12 Reproducible AI
12.1 What is {reproducibleai}?
{reproducibleai} is an R package from the MVR-GIS team that supports reproducible AI workflows in day-to-day data science work.
This user guide provides a short orientation and points you to the package’s primary documentation. The package itself is documented with pkgdown, and that documentation will evolve independently of this book:
- Package website (pkgdown): https://mvr-gis.github.io/reproducibleai/
- Source repository: https://github.com/MVR-GIS/reproducibleai
12.2 Why “reproducible AI” matters in data science
AI-enabled analyses often involve more moving parts than traditional scripts:
- more dependencies (model libraries, runtimes, system requirements),
- more configuration (hyperparameters, prompts, templates),
- more artifacts (models, embeddings, caches, logs),
- and more sources of variability (nondeterminism, API changes, time-dependent outputs).

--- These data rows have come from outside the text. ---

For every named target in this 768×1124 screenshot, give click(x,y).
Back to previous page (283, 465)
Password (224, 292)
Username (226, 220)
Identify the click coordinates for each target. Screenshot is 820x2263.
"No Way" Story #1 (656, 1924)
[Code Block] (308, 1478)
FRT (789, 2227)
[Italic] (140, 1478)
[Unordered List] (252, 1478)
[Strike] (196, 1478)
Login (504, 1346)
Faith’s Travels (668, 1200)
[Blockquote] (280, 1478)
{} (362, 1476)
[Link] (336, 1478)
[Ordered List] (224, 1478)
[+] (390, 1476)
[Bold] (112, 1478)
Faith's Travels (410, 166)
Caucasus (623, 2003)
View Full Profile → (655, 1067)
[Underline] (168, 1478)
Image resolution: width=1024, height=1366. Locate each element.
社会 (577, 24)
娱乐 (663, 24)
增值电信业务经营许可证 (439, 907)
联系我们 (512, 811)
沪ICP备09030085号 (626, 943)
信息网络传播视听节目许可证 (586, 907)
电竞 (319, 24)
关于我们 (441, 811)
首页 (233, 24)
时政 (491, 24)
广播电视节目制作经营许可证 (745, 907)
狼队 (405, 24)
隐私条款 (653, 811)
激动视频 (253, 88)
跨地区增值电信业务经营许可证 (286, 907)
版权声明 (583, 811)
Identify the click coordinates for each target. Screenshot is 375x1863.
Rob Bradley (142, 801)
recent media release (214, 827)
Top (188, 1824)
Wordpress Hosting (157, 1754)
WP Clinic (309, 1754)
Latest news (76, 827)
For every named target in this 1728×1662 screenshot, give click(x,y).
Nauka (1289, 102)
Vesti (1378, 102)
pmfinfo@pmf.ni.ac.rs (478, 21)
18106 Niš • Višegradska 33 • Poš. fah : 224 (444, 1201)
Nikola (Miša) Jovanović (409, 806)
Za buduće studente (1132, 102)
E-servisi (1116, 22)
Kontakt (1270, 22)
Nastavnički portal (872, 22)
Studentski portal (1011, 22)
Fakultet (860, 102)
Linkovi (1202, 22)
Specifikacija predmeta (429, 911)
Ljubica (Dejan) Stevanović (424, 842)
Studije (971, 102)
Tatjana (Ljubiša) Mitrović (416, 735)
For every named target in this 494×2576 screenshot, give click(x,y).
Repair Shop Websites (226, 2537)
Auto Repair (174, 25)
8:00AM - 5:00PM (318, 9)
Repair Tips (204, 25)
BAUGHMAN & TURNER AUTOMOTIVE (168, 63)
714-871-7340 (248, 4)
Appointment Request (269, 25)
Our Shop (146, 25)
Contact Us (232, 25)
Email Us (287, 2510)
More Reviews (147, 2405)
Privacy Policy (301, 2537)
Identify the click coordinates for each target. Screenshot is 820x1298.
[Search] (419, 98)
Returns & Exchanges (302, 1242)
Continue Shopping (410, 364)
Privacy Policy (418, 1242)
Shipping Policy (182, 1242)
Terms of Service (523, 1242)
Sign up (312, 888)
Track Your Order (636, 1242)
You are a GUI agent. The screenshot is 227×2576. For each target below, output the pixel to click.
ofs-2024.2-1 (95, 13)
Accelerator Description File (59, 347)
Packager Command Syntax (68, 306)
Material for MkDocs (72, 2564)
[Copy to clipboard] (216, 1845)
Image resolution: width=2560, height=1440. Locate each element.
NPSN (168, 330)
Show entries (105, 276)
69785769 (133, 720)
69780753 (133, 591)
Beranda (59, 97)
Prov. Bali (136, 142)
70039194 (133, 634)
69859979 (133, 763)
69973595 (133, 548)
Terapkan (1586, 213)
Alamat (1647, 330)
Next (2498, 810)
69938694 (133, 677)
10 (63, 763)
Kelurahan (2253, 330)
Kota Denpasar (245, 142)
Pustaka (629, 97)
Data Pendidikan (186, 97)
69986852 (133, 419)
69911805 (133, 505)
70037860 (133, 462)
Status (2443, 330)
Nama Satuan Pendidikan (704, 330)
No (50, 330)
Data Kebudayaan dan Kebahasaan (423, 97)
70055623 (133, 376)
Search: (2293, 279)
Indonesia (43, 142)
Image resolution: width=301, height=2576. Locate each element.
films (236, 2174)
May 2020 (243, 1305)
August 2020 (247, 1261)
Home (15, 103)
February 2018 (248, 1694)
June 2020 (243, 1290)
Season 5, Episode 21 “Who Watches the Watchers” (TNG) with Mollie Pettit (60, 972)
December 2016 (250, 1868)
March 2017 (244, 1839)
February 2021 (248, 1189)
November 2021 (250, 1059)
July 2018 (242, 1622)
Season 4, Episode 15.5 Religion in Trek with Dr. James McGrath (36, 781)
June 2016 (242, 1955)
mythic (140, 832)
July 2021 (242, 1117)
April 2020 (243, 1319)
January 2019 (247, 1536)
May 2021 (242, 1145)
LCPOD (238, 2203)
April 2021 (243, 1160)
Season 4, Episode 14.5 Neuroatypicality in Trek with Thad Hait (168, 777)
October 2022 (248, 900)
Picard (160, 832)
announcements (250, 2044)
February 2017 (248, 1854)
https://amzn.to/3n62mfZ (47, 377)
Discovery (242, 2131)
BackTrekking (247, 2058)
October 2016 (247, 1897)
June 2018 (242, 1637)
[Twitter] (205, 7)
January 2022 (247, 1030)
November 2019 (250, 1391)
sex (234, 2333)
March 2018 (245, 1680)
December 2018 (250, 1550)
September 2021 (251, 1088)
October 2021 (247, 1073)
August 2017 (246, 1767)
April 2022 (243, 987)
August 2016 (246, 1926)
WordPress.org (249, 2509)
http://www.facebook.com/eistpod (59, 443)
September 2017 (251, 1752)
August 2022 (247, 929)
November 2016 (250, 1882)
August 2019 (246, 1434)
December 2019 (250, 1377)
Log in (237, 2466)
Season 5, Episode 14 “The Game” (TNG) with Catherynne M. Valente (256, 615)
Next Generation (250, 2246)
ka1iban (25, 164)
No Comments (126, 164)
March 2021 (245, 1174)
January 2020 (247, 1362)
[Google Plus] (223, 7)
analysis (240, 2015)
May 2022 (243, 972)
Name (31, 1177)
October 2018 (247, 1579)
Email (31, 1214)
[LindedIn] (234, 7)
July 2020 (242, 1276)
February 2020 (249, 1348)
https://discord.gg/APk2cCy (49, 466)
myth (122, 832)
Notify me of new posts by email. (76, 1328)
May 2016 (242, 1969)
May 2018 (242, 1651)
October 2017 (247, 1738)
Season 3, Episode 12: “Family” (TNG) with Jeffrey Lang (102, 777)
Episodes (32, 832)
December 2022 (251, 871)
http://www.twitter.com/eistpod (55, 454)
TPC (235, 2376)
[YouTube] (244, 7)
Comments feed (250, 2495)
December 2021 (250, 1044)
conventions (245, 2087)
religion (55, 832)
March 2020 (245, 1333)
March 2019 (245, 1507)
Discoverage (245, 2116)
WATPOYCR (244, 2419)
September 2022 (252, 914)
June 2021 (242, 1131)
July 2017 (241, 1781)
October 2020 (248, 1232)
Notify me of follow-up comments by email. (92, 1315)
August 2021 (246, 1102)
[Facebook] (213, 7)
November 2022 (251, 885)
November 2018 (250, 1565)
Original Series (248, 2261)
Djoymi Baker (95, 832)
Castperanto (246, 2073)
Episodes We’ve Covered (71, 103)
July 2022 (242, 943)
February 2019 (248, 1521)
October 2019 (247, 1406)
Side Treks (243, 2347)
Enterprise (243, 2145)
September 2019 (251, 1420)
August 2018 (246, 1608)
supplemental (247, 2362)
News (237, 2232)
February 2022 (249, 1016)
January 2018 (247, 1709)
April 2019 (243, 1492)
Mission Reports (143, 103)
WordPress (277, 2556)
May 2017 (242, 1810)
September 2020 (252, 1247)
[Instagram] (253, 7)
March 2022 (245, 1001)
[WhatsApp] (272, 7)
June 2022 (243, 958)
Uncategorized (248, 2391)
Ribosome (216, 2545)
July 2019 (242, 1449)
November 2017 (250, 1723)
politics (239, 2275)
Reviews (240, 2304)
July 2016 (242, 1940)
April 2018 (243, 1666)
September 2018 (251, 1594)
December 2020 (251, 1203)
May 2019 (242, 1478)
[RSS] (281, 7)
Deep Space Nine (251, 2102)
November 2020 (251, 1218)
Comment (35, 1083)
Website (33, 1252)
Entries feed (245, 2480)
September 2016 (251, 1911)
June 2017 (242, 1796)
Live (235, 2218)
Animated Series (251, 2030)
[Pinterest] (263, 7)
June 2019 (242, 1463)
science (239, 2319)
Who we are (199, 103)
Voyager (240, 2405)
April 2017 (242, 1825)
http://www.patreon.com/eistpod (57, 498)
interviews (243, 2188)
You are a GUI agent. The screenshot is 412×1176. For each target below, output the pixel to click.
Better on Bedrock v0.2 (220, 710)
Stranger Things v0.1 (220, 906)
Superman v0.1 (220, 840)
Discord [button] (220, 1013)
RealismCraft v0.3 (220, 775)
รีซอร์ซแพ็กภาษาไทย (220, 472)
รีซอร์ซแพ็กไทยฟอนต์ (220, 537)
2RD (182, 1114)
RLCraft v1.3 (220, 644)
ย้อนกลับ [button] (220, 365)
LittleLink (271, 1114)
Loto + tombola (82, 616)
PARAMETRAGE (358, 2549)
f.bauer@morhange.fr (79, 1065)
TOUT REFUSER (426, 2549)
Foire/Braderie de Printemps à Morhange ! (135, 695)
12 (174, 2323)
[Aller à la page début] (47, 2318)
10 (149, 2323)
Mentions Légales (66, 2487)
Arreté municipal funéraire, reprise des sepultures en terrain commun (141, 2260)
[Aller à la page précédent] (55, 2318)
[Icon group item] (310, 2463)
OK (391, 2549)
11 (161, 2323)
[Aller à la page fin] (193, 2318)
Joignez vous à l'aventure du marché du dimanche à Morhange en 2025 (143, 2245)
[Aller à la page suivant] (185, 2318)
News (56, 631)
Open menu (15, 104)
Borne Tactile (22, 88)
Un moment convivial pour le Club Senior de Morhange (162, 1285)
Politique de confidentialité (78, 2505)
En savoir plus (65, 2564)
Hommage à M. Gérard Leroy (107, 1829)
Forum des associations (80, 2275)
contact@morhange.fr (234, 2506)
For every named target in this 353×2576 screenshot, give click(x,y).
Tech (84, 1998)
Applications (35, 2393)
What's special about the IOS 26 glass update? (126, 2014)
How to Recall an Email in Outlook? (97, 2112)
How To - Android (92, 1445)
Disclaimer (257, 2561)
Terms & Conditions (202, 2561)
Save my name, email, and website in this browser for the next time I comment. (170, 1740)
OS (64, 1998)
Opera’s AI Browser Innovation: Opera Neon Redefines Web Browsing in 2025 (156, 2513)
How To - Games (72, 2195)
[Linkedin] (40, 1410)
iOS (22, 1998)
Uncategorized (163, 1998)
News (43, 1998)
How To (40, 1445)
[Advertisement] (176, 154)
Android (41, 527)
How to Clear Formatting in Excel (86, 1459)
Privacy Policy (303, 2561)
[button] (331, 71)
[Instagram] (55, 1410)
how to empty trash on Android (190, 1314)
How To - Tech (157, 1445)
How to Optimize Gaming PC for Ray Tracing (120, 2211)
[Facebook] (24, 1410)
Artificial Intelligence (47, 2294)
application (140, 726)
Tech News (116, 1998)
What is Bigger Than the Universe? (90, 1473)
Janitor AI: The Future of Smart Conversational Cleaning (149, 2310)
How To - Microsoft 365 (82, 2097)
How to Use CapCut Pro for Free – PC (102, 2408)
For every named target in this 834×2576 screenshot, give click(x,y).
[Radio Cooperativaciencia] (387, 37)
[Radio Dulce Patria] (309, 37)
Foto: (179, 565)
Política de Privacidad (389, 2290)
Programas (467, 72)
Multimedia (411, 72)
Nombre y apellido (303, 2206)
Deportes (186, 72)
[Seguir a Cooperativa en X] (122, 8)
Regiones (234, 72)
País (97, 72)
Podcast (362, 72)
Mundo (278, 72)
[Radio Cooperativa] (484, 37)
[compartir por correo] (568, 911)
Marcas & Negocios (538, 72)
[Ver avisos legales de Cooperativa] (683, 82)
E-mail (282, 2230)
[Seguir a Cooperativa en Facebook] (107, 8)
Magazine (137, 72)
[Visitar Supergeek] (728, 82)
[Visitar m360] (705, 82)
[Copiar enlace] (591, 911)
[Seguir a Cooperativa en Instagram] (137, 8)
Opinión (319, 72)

A “reproducible AI” approach helps you produce results that are:
- repeatable (you can rerun the same workflow and understand differences),
- reviewable (others can audit inputs, settings, and outputs),
- portable (the workflow can run in a documented environment),
- maintainable (updates don’t silently invalidate results).
12.3 When to use {reproducibleai}
Use {reproducibleai} when your work includes AI components and you need a clearer audit trail, such as:
- preparing analyses for peer review or QA/QC,
- building “living” workflows that must be rerun on a schedule,
- handing off work to a new analyst or team,
- standardizing practices across multiple projects.
12.4 How to get started
Because {reproducibleai} has its own maintained documentation, the best starting point is the package site:
- Getting started and reference docs: https://mvr-gis.github.io/reproducibleai/
If your team installs R packages directly from GitHub, you can install {reproducibleai} from source (follow your organization’s standard installation policy):
install.packages("pak")
pak::pak("MVR-GIS/reproducibleai")
12.5 How this chapter fits into the user guide
This chapter is intentionally brief to avoid duplicating package documentation.
In this book, we will primarily: - link to {reproducibleai} where it supports documented workflows, - describe when to use it (and when not to), - and highlight any project-level conventions needed for reproducible results (e.g., execution policy, artifact handling, and review practices).